- 発行日 :
- 自治体名 : 福岡県朝倉市
- 広報紙名 : 広報あさくら 第417号(令和7年11月号)
■平和の尊さを未来に語り継ぐために
今年は、終戦から80年の節目の年です。テレビやラジオで特集が組まれるなど、今年の夏は「戦後80年」という言葉を毎日のように耳にしました。
現在、自らの戦争や被爆体験を若い世代に語り継ぐ「語り部」という活動をしている人たちがいます。しかし、「語り部」の高齢化が進み、今後、後世にどう継承していくかが課題となっています。

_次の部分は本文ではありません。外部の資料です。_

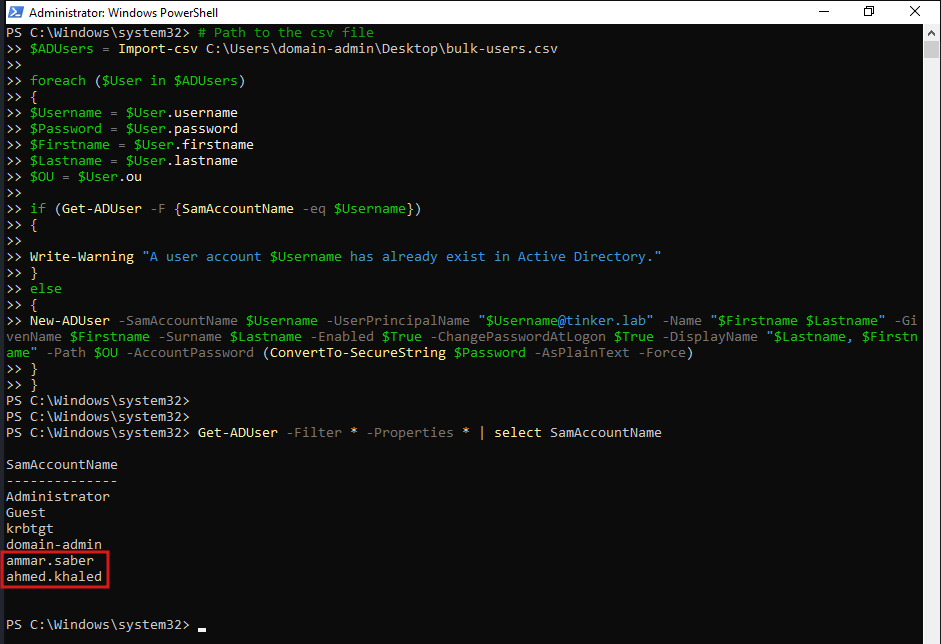Click the scrollbar up arrow
The height and width of the screenshot is (644, 941).
[932, 32]
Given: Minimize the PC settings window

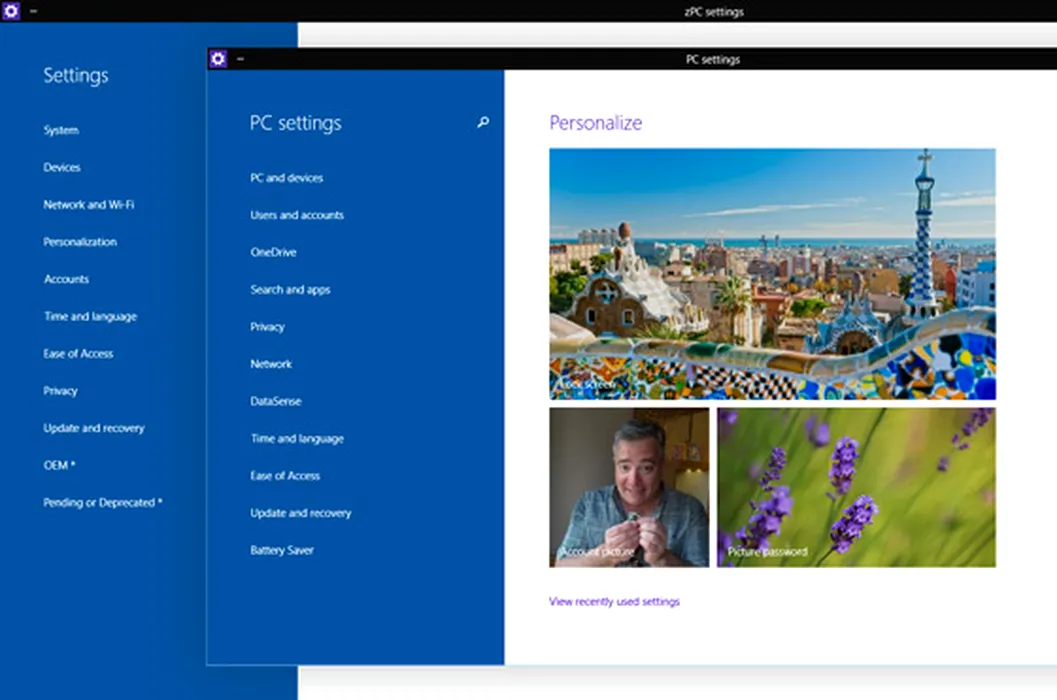Looking at the screenshot, I should click(x=240, y=59).
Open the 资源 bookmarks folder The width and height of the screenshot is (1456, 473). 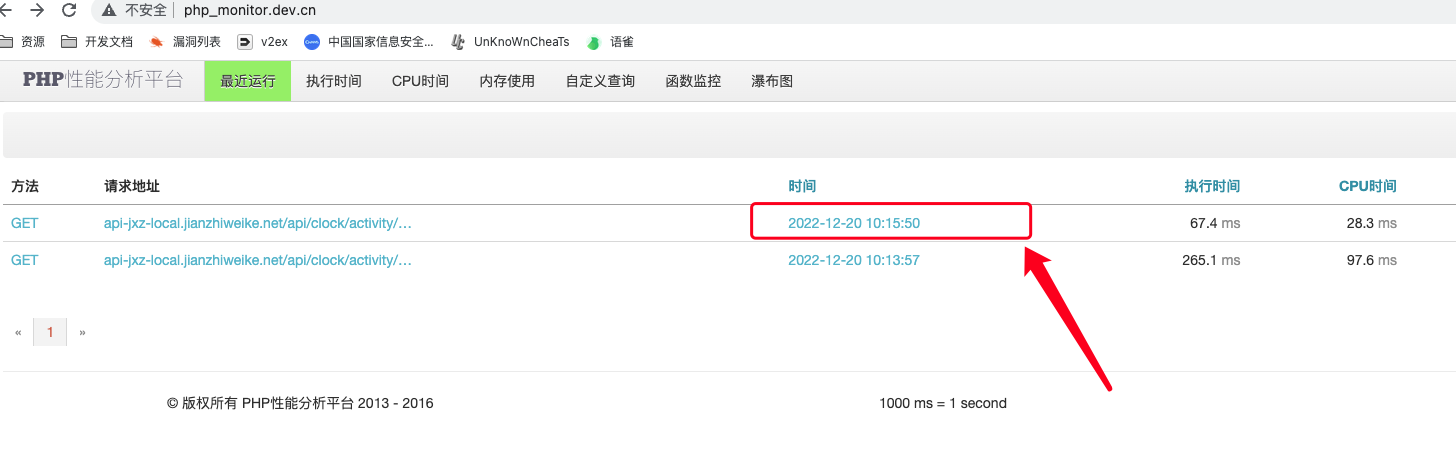pos(23,42)
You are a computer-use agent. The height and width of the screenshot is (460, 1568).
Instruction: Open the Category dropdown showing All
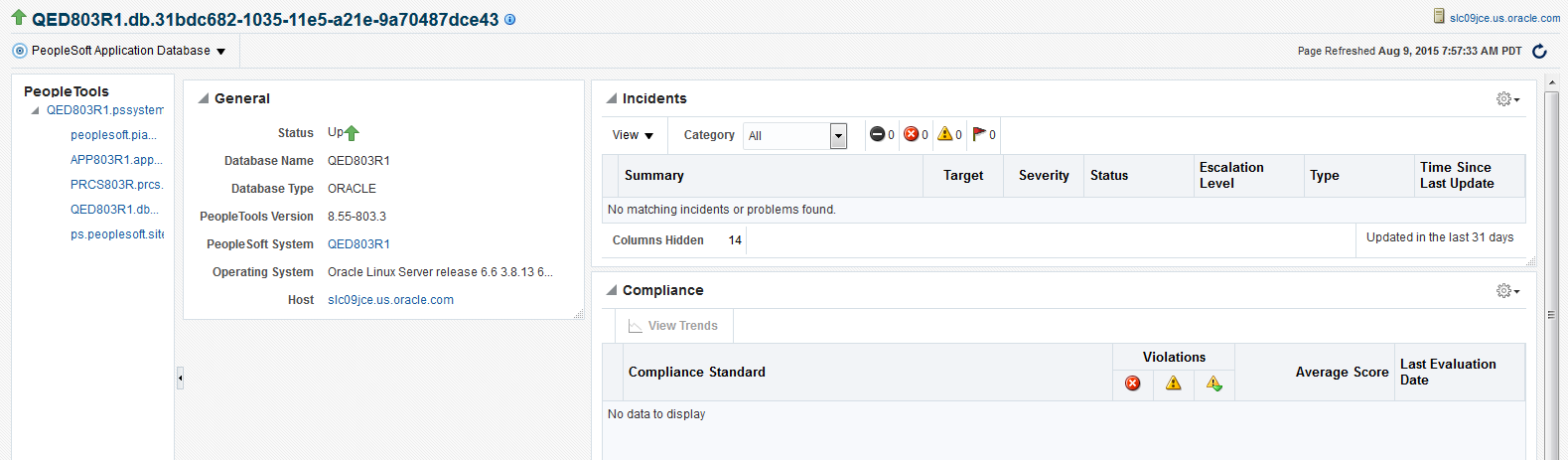(x=838, y=136)
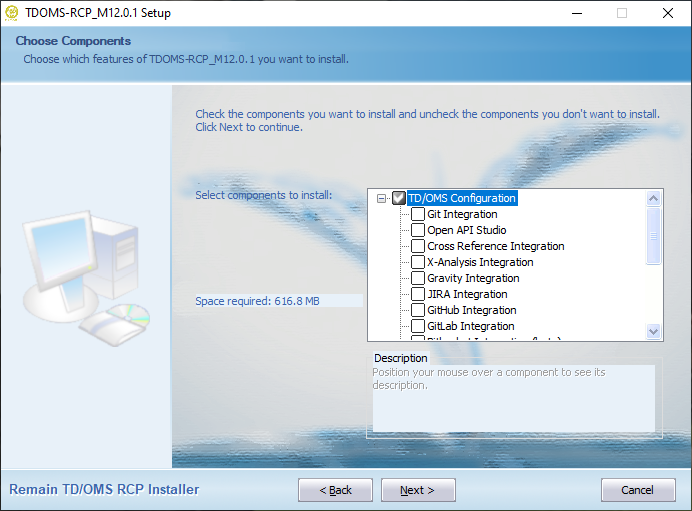Select the JIRA Integration checkbox

click(418, 294)
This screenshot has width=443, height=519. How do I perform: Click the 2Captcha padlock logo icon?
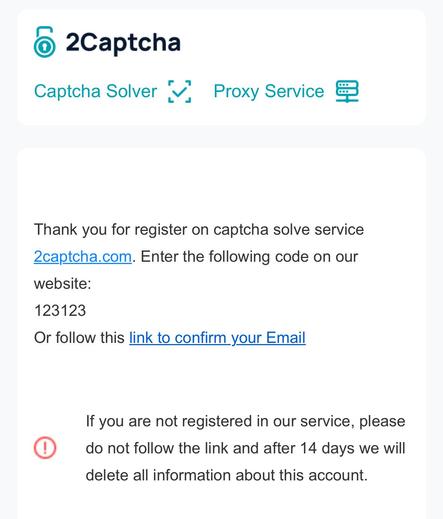44,42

長崎市の爆心地にほど近い山王神社には、被爆遺構として大切に保存されている一本柱鳥居や大楠(通称:被爆クスノキ)などがあります。被爆クスノキは、原爆の熱線で焼かれながらも再び芽吹き、焼け野原から復興に向かう被爆者らを勇気づけるとともに、平和や再生のシンボルとして親しまれました。現在では長崎市の天然記念物に指定されています。
この被爆クスノキを題材に、長崎県出身の歌手、福山雅治さんが作詞・作曲し、平成26年に発表された「クスノキ」という楽曲があります。福山さんは、デビュー当初から「被爆クスノキをモチーフにした楽曲を作りたい」と考えていましたが、被爆2世であることをラジオで語った際の反響が大きく、被爆者に対するイメージ(偏見)に違和感を覚えたことで、早く楽曲を仕上げたいと思うようになりました。しかし、完成までに24年を要したといいます。
福山さんは、樹齢約500年の被爆クスノキが命尽きてしまったとしても、自分の思いを託した楽曲が世代を超えて人々の心に残り、「被爆クスノキよりもずっと長く生きるかもしれない」と考えたそうです。そして、この歌には「すべての命が等しく生きられる世界」への願いと、普遍的な「命の尊さ、たくましさ」がメッセージとして込められています。
現在では、語り部の思いをデジタルの力で未来に残そうと、語り部が話す様子をインターネットで配信したり、次世代の語り部を育成したりする事業など、さまざまな取り組みが実施されています。
「戦後80年」という節目の年である今、戦争の悲惨さや平和の尊さを伝える語り部たちの思いを未来につなぎ、二度と戦争を繰り返さないために、私たち一人ひとりにできることを考えていきましょう。